Selected text:
· · · · ·

ARTICLE VI. CONDITIONS PRECEDENT

 

Section 6.1         Conditions to the Obligations of the Investor. The
obligation of the Investor to consummate the transactions contemplated by this
Agreement on the Closing Date is subject to the satisfaction of the following
conditions precedent or execution and delivery to the Investor of the following
agreements, documents or instruments, as the case may be:

 

(a)          Compliance with Laws. As of the Closing Date, the Company shall
have complied with all Governmental Requirements necessary to consummate the
transactions contemplated by this Agreement and the Other Agreements.

 

(b)          No Prohibitions. No Governmental Requirement shall prohibit the
consummation of the transactions contemplated by this Agreement or any of the
Other Agreements and no order, judgment or decree of any Governmental Authority
or arbitrator shall, and no litigation or other proceeding shall be pending or
threatened which seeks to, enjoin, prohibit, restrain or otherwise adversely
affect in any material manner the consummation of the transactions contemplated
by this Agreement or the Other Agreements or otherwise have a Material Adverse
Effect.

 

(c)          Representations and Warranties. The representations and warranties
made by the Company in this Agreement and the Other Agreements or that are
contained in any certificate, document or financial or other statement of the
Company furnished under or in connection with this Agreement or the Other
Agreements shall be true and correct on and as of the Closing Date.

 

(d)          Registration Rights Agreement. The Registration Rights Agreement
shall have been properly executed by the Company and delivered to the Investor.

 

(e)          Evidence of Shares. The Investor shall have received evidence of
Crossroads’ instructions to the transfer agent for the Common Stock directing
the transfer agent to issue the Shares in the name of the Investor in form and
substance satisfactory to the Investor.

 

(f)          Due Diligence. The Investor shall have completed and been satisfied
with the results of its due diligence review of the Company.

 

Section 6.2         Conditions to the Obligations of the Company. The obligation
of the Company to consummate the transactions contemplated by this Agreement on
the Closing Date is subject to the satisfaction of the following conditions
precedent or execution and delivery to the Company of the following agreements,
documents or instruments, as the case may be:

 

(a)          Representations and Warranties. The representations and warranties
made by the Investor in this Agreement and the Other Agreements or that are
contained in any certificate or document of the Investor furnished under or in
connection with this Agreement shall be true and correct on and as of the
Closing Date.

· · · · ·

Task requirements:
• 1. Answer these questions about the contract excerpt, one per line:
(a) Which agreement must the Company have properly executed and delivered to the Investor under Section 6.1?
(b) What review must the Investor have completed and been satisfied with?
(c) Section 6.2 lists conditions to the obligations of which party?
• 2. In the records, start at the line containing "This screenshot has width=1283, height=774." and stop after the line containing "Action: pyautogui.click(x=693, y=105)". Render that span as a numbered list and leave out blank lines.

· · · · ·

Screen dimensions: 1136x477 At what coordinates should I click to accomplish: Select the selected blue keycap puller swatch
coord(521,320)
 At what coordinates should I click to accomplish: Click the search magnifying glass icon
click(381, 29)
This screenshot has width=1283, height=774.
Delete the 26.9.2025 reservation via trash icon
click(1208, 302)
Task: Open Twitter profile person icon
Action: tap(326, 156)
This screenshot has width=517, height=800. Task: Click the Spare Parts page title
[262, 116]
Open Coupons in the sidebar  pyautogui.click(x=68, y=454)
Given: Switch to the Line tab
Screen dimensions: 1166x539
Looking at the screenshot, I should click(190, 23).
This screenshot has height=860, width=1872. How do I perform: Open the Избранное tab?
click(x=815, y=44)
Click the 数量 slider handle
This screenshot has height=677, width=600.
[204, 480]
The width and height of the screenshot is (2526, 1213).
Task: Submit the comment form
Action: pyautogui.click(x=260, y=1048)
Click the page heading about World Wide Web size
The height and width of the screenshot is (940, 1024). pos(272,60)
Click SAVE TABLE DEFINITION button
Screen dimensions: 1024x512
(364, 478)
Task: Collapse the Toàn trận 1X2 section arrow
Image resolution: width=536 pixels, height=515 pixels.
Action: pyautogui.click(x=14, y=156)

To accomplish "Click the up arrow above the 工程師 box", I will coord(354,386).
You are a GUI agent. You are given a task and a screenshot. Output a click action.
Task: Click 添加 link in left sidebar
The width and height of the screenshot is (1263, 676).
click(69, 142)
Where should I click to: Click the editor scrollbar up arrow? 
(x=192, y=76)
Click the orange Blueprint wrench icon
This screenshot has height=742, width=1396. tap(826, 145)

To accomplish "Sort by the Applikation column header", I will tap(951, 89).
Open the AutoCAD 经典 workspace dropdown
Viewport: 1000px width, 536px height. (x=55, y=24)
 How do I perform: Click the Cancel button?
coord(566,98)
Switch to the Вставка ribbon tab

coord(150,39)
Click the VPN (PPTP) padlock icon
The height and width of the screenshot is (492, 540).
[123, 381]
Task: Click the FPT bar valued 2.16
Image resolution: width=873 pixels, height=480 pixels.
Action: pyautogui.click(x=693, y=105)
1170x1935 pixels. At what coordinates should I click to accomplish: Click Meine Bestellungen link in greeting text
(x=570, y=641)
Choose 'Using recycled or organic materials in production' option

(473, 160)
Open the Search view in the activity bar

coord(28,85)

· · · · ·

Answers to the problems:
• 1.
(a) The Registration Rights Agreement.
(b) Its due diligence review of the Company.
(c) The Company.

• 2.
1. This screenshot has width=1283, height=774.
2. Delete the 26.9.2025 reservation via trash icon
3. click(1208, 302)
4. Task: Open Twitter profile person icon
5. Action: tap(326, 156)
6. This screenshot has width=517, height=800. Task: Click the Spare Parts page title
7. [262, 116]
8. Open Coupons in the sidebar  pyautogui.click(x=68, y=454)
9. Given: Switch to the Line tab
10. Screen dimensions: 1166x539
11. Looking at the screenshot, I should click(190, 23).
12. This screenshot has height=860, width=1872. How do I perform: Open the Избранное tab?
13. click(x=815, y=44)
14. Click the 数量 slider handle
15. This screenshot has height=677, width=600.
16. [204, 480]
17. The width and height of the screenshot is (2526, 1213).
18. Task: Submit the comment form
19. Action: pyautogui.click(x=260, y=1048)
20. Click the page heading about World Wide Web size
21. The height and width of the screenshot is (940, 1024). pos(272,60)
22. Click SAVE TABLE DEFINITION button
23. Screen dimensions: 1024x512
24. (364, 478)
25. Task: Collapse the Toàn trận 1X2 section arrow
26. Image resolution: width=536 pixels, height=515 pixels.
27. Action: pyautogui.click(x=14, y=156)
28. To accomplish "Click the up arrow above the 工程師 box", I will coord(354,386).
29. You are a GUI agent. You are given a task and a screenshot. Output a click action.
30. Task: Click 添加 link in left sidebar
31. The width and height of the screenshot is (1263, 676).
32. click(69, 142)
33. Where should I click to: Click the editor scrollbar up arrow? 
34. (x=192, y=76)
35. Click the orange Blueprint wrench icon
36. This screenshot has height=742, width=1396. tap(826, 145)
37. To accomplish "Sort by the Applikation column header", I will tap(951, 89).
38. Open the AutoCAD 经典 workspace dropdown
39. Viewport: 1000px width, 536px height. (x=55, y=24)
40.  How do I perform: Click the Cancel button?
41. coord(566,98)
42. Switch to the Вставка ribbon tab
43. coord(150,39)
44. Click the VPN (PPTP) padlock icon
45. The height and width of the screenshot is (492, 540).
46. [123, 381]
47. Task: Click the FPT bar valued 2.16
48. Image resolution: width=873 pixels, height=480 pixels.
49. Action: pyautogui.click(x=693, y=105)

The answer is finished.